Segment Start: Records supplied

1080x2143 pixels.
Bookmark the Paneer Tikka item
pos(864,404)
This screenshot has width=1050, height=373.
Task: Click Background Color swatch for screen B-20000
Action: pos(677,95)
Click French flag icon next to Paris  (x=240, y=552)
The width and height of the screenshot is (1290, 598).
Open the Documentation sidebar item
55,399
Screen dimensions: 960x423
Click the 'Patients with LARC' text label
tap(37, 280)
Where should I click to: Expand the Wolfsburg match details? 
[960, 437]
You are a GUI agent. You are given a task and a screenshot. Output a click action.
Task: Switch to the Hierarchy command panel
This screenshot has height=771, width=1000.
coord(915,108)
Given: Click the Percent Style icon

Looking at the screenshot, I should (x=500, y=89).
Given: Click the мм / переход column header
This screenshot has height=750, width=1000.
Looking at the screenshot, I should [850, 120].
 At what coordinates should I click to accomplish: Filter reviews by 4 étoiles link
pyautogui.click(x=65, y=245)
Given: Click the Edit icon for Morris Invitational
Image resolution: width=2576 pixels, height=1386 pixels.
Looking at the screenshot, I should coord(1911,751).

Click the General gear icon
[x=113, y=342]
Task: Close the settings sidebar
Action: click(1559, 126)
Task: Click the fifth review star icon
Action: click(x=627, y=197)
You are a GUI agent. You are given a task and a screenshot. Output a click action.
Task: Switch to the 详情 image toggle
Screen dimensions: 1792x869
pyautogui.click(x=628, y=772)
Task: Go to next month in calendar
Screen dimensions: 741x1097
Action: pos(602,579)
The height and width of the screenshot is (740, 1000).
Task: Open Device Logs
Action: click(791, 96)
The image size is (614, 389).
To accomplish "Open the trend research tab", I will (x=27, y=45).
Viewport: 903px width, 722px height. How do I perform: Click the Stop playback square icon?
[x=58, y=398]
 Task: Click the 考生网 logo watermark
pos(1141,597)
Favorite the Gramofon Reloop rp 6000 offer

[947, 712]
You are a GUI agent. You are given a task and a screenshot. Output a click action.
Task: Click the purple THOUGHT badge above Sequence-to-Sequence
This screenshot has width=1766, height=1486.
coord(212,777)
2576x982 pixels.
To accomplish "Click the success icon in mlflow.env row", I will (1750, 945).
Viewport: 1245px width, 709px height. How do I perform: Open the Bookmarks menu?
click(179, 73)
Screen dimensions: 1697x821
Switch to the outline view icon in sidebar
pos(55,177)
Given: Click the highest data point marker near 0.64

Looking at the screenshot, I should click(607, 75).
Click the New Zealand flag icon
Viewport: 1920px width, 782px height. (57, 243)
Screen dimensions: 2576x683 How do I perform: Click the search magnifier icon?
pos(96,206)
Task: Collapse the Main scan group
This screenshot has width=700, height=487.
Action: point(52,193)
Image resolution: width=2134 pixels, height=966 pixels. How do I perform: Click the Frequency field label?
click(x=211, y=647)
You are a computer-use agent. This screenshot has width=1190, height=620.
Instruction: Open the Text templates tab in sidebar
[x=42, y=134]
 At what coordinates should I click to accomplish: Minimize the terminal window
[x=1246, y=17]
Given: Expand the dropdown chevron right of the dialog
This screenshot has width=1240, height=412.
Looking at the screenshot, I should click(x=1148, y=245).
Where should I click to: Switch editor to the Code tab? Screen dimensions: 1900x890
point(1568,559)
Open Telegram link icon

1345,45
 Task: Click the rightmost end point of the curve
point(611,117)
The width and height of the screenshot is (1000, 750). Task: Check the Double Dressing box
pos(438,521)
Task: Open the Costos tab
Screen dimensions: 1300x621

Segment End: Records supplied

The task
Copy task. Give back the whole listing exactly as written.

Answer section
1080x2143 pixels.
Bookmark the Paneer Tikka item
pos(864,404)
This screenshot has width=1050, height=373.
Task: Click Background Color swatch for screen B-20000
Action: pos(677,95)
Click French flag icon next to Paris  (x=240, y=552)
The width and height of the screenshot is (1290, 598).
Open the Documentation sidebar item
55,399
Screen dimensions: 960x423
Click the 'Patients with LARC' text label
tap(37, 280)
Where should I click to: Expand the Wolfsburg match details? 
[960, 437]
You are a GUI agent. You are given a task and a screenshot. Output a click action.
Task: Switch to the Hierarchy command panel
This screenshot has height=771, width=1000.
coord(915,108)
Given: Click the Percent Style icon

Looking at the screenshot, I should (x=500, y=89).
Given: Click the мм / переход column header
This screenshot has height=750, width=1000.
Looking at the screenshot, I should [850, 120].
 At what coordinates should I click to accomplish: Filter reviews by 4 étoiles link
pyautogui.click(x=65, y=245)
Given: Click the Edit icon for Morris Invitational
Image resolution: width=2576 pixels, height=1386 pixels.
Looking at the screenshot, I should coord(1911,751).

Click the General gear icon
[x=113, y=342]
Task: Close the settings sidebar
Action: click(1559, 126)
Task: Click the fifth review star icon
Action: click(x=627, y=197)
You are a GUI agent. You are given a task and a screenshot. Output a click action.
Task: Switch to the 详情 image toggle
Screen dimensions: 1792x869
pyautogui.click(x=628, y=772)
Task: Go to next month in calendar
Screen dimensions: 741x1097
Action: pos(602,579)
The height and width of the screenshot is (740, 1000).
Task: Open Device Logs
Action: click(791, 96)
The image size is (614, 389).
To accomplish "Open the trend research tab", I will (x=27, y=45).
Viewport: 903px width, 722px height. How do I perform: Click the Stop playback square icon?
[x=58, y=398]
 Task: Click the 考生网 logo watermark
pos(1141,597)
Favorite the Gramofon Reloop rp 6000 offer

[947, 712]
You are a GUI agent. You are given a task and a screenshot. Output a click action.
Task: Click the purple THOUGHT badge above Sequence-to-Sequence
This screenshot has width=1766, height=1486.
coord(212,777)
2576x982 pixels.
To accomplish "Click the success icon in mlflow.env row", I will (1750, 945).
Viewport: 1245px width, 709px height. How do I perform: Open the Bookmarks menu?
click(179, 73)
Screen dimensions: 1697x821
Switch to the outline view icon in sidebar
pos(55,177)
Given: Click the highest data point marker near 0.64

Looking at the screenshot, I should click(607, 75).
Click the New Zealand flag icon
Viewport: 1920px width, 782px height. (57, 243)
Screen dimensions: 2576x683 How do I perform: Click the search magnifier icon?
pos(96,206)
Task: Collapse the Main scan group
This screenshot has width=700, height=487.
Action: point(52,193)
Image resolution: width=2134 pixels, height=966 pixels. How do I perform: Click the Frequency field label?
click(x=211, y=647)
You are a computer-use agent. This screenshot has width=1190, height=620.
Instruction: Open the Text templates tab in sidebar
[x=42, y=134]
 At what coordinates should I click to accomplish: Minimize the terminal window
[x=1246, y=17]
Given: Expand the dropdown chevron right of the dialog
This screenshot has width=1240, height=412.
Looking at the screenshot, I should click(x=1148, y=245).
Where should I click to: Switch editor to the Code tab? Screen dimensions: 1900x890
point(1568,559)
Open Telegram link icon

1345,45
 Task: Click the rightmost end point of the curve
point(611,117)
The width and height of the screenshot is (1000, 750). Task: Check the Double Dressing box
pos(438,521)
Task: Open the Costos tab
Screen dimensions: 1300x621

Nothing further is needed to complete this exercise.